Saya mengakhiri hubungan dengan Mas Johan secara sepihak. Saya sudah tidak bisa melanjutkan hubungan ini lagi. Cukuplah aku sudah sakit hati. Cukup sudah aku berbohong. Cukup sudah aku menduga. Sudah cukup aku kecewa.
“Mila, ada Johan.”
Ibu memanggilku karena Mas Johan datang ke rumah. Aku kaget karena ternyata baru menyadari kalau mulai dari sore tadi aku melamun sendiri di halaman belakang. Aku segera beranjak dari tempat dudukku dan menemui Mas Johan. Aku bilang begitu sehingga tidak ada lagi yang perlu dibicarakan. Semuanya sudah jelas.
"Kamu sudah membohongiku.

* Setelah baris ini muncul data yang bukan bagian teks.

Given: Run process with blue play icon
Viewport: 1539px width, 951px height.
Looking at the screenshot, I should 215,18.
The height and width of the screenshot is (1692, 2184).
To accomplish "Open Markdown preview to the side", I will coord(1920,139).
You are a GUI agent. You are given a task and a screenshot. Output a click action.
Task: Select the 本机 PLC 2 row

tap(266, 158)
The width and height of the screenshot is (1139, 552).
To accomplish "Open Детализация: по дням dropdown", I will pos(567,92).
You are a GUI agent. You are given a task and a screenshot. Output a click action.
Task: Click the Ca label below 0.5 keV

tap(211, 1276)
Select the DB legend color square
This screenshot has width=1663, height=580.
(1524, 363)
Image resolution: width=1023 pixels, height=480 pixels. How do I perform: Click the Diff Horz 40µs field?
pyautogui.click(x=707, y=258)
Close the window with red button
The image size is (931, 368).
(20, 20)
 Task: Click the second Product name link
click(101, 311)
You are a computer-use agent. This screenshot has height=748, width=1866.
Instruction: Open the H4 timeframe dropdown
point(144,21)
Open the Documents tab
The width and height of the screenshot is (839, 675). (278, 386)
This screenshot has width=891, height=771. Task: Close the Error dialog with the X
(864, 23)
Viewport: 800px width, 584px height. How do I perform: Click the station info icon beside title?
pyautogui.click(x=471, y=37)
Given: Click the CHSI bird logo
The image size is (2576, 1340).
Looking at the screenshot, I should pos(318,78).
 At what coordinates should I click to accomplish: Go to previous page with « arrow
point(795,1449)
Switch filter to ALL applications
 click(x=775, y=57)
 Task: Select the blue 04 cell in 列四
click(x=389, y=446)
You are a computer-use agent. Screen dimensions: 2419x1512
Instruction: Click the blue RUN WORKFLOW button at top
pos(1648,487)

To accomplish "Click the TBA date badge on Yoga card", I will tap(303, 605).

Mas.”
Hanya itu kata terakhir yang keluar dari bibirku sambil kutunjukkan foto foto yang dikirim temanku tadi sore sebagai bukti kebersamaan antara Mas Johan dan Nadia. Saya meminta Mas Johan segera meninggalkan rumah. Kali ini aku tidak mau mendengar alasannya lagi. Aku harus menata kehidupan baruku dengan hubungan baru. Aku harus bisa menghapus bayangan masa lalu serta mewujudkan kehidupan yang lebih baik. Aku juga ingin hidup bahagia.